From Wikipedia, the free encyclopedia

Paramagnetism is a form of magnetism which occurs only in the presence of an externally applied magnetic field. Paramagnetic materials are attracted to magnetic fields, hence have a relative magnetic permeability greater than one (or, equivalently, a positive magnetic susceptibility). However, unlike ferromagnets (which are also attracted to magnetic fields), paramagnets do not retain any magnetization in the absence of an externally applied magnetic field, because thermal motion causes the spins to become randomly oriented without it. Thus the total magnetization will drop to zero.

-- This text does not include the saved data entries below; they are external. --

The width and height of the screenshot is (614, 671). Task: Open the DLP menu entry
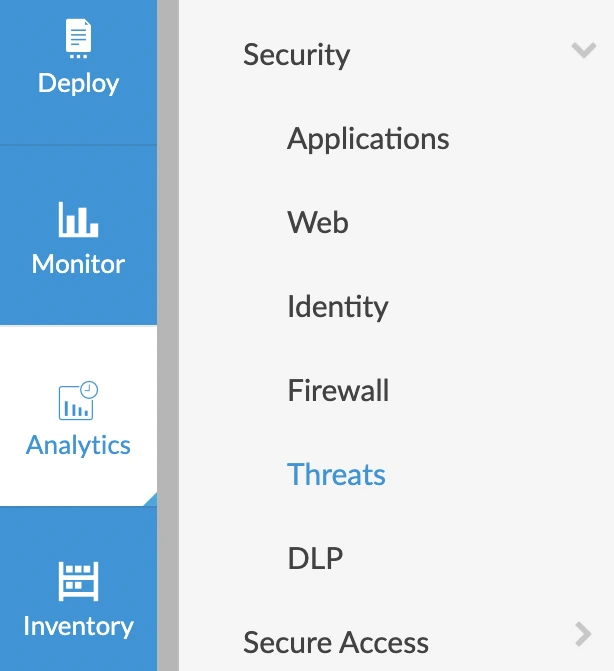[315, 558]
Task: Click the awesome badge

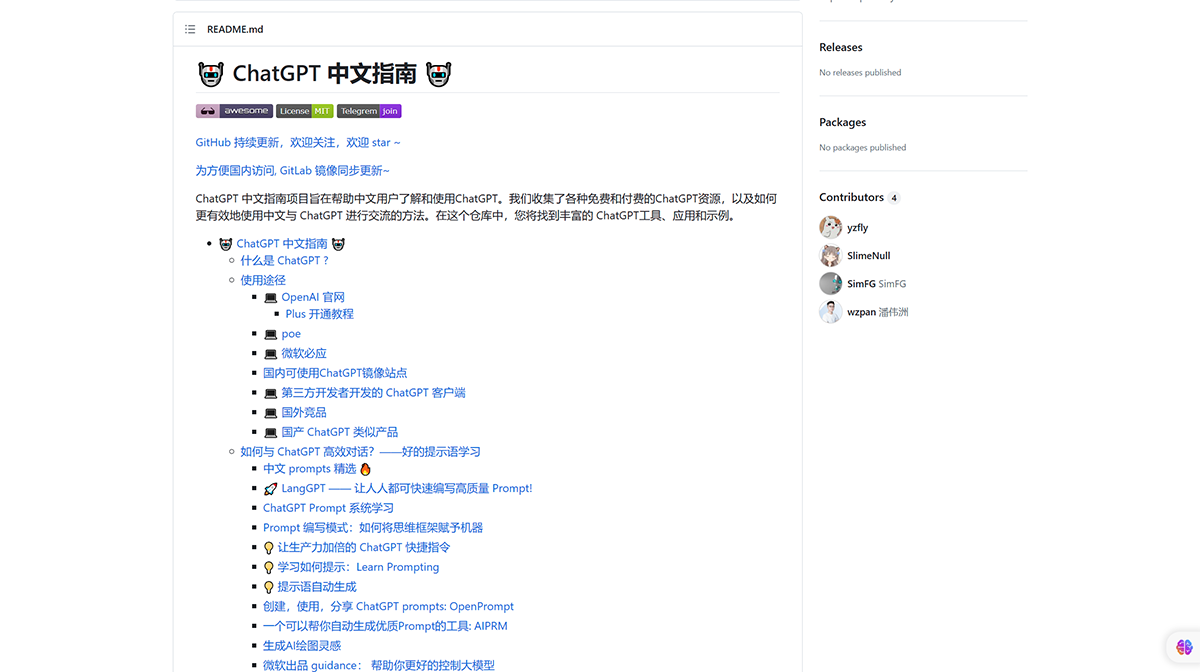Action: pyautogui.click(x=235, y=111)
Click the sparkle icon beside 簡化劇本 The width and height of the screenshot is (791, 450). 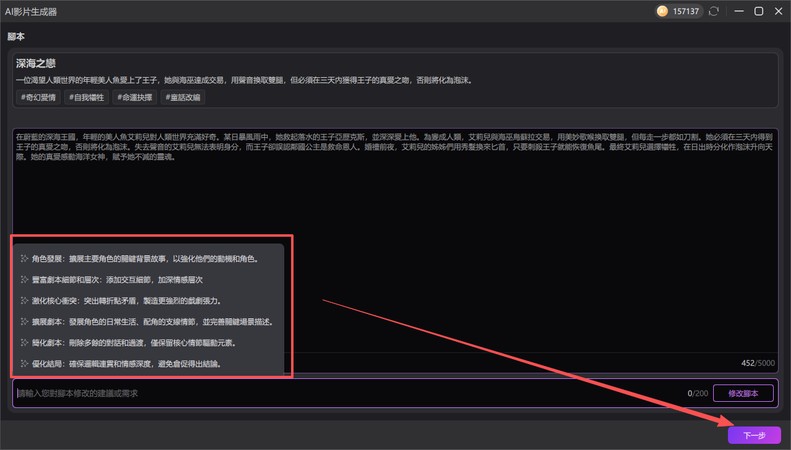(x=23, y=342)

Contents 1 Introduction 1.1 Delocalization 1.1.1 s and p electrons 1.1.2 d and f electrons 1.1.3 Molecular localization 2 Curie's law 3 Paramagnetic materials 3.1 Elements 3.2 Compounds 4 See also 5 References 6 External links

Constituent atoms or molecules of paramagnetic materials have permanent magnetic moments (dipoles), even in the absence of an applied field. This generally occurs due to the presence of unpaired electrons in the atomic/molecular electron orbitals. In pure paramagnetism, the dipoles do not interact with one another and are randomly oriented in the absence of an external field due to thermal agitation, resulting in zero net magnetic moment. When a magnetic field is applied, the dipoles will tend to align with the applied field, resulting in a net magnetic moment in the direction of the applied field. In the classical description, this alignment can be understood to occur due to a torque being provided on the magnetic moments by an applied field, which tries to align the dipoles parallel to the applied field. However, the truer origins of the alignment can only be understood via the quantum-mechanical properties of spin and angular momentum.

If there is sufficient energy exchange between neighbouring dipoles they will interact, and may spontaneously align or anti-align and form magnetic domains, resulting in ferromagnetism (permanent magnets) or antiferromagnetism, respectively. Paramagnetic behavior can also be observed in ferromagnetic materials that are above their Curie temperature, and in antiferromagnets above their Néel temperature. At these temperatures the available thermal energy simply overcomes the interaction energy between the spins.

In general paramagnetic effects are quite small: the magnetic susceptibility is of the order of 10⁻³ to 10⁻⁵ for most paramagnets, but may be as high as 10^-1 for synthetic paramagnets such as ferrofluids.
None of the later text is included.